Parlement: Remous au Nouveau Centre et à l'UMP

Le PS et le président de l'UDF-MoDem François Bayrou ont bataillé ferme contre ce qu'ils ont qualifié de "cadeau" fait aux 21 députés du Nouveau Centre ralliés au chef de l'Etat. Les députés socialistes s'étaient mobilisés au point de surpasser en nombre les UMP, qui semblent avoir fait le service minimum.



En effet, Des tests ADN à l'ajournement sine die de la proposition de loi sur le financement des partis, une succession de remous agitent les rangs des députés UMP.

Dernier exemple en date, le débat mercredi sur le texte proposé par le Nouveau Centre a tourné au vaudeville à l'intérieur mais aussi à l'extérieur de l'hémicycle du Palais-Bourbon, et n'a pu être mené à son terme.

"Beaucoup de collègues UMP ont fait comme moi. Rester dans leur bureau" plutôt que soutenir dans l'hémicycle ce "texte indécent", a commenté le villepiniste François Goulard, évoquant un "vrai malaise" au sein du groupe.

"Pas mal de députés UMP n'étaient pas très chauds pour faire cette fleur au Nouveau Centre. Ca fait désordre avant les municipales. Heureusement que Le Pen est dans les choux", a renchéri un responsable parlementaire UMP.

Ce nouvel incident est intervenu au lendemain de l'adoption définitive par l'Assemblée --avec une majorité réduite-- du projet de loi Hortefeux sur l'immigration.
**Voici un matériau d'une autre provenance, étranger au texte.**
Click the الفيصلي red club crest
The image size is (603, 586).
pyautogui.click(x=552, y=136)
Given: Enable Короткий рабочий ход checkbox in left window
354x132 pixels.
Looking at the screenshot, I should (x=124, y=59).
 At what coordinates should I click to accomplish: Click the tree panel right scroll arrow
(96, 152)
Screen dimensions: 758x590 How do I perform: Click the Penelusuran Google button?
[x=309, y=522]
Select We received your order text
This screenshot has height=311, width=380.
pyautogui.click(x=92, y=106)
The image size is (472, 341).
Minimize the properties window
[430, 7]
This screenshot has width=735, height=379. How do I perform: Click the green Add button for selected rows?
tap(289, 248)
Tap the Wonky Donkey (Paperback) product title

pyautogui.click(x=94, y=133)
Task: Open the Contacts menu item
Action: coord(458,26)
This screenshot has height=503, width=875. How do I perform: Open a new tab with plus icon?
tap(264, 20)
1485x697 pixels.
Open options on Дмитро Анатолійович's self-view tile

Après cinq semaines de polémiques autour du recours très controversé aux tests ADN, le texte n'a été adopté que par 282 voix contre 235.
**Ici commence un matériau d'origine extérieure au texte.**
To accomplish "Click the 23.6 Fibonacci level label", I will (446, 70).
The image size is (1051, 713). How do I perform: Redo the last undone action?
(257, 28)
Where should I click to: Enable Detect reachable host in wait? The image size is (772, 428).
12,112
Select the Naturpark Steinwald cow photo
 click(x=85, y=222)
Le vote sur la première partie du budget 2008 avait recueilli, une heure plus tôt, 339 voix. Preuve qu'il y a bien eu défection d'une quarantaine de députés UMP alors que l'orateur du groupe, Eric Ciotti, avait promis l'"unanimité".
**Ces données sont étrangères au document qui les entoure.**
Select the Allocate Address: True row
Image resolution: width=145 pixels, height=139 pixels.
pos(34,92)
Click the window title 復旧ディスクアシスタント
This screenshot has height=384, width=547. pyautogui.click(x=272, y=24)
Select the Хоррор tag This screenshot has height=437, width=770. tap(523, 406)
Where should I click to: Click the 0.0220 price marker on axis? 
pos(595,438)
Autre sujet de friction, avant même la présentation des propositions du comité Balladur: la réforme des institutions, qui suscite bien des craintes chez les députés mais aussi les sénateurs UMP, qui ne veulent pas entendre parler de proportionnelle, ni de limitation du cumul des mandats.

Arguant d'un calendrier chargé, avec la ratification du nouveau traité européen, gouvernement et majorité évoquent désormais une --éventuelle-- ratification de cette réforme en Congrès après les municipales de mars, et non plus fin janvier.

"Ils ont bien compris qu'ils n'avaient pas la majorité requise des 3/5èmes au Congrès", a souligné mercredi M. Bayrou.

"J'augure que la réforme constitutionnelle ne sera pas bouleversante", s'est déjà félicité le président du groupe UMP au Sénat, Josselin de Rohan, l'un des plus ardents opposants à une réforme profonde.

La grève des internes contre des mesures restreignant la liberté d'installation des médecins, prévues dans le budget Sécu en discussion à l'Assemblée, a également semé le trouble dans la majorité.

Les députés UMP ont montré leur agacement en supprimant la semaine dernière en commission, le temps d'une nuit, les articles incriminés avant de se résoudre à les rétablir.

"L'affaissement du pouvoir de Matignon se traduit par une forme d'autonomisation des parlementaires UMP", analyse le politologue Dominique Reynié.

"Tous ces flottements sont aussi une façon de marquer des limites vis-à-vis de Nicolas Sarkozy. Ils peuvent être aussi la conséquence d'une absence de vraie doctrine au niveau présidentiel" avec des signaux contradictoires envoyés par l'Elysée, selon M. Reynié.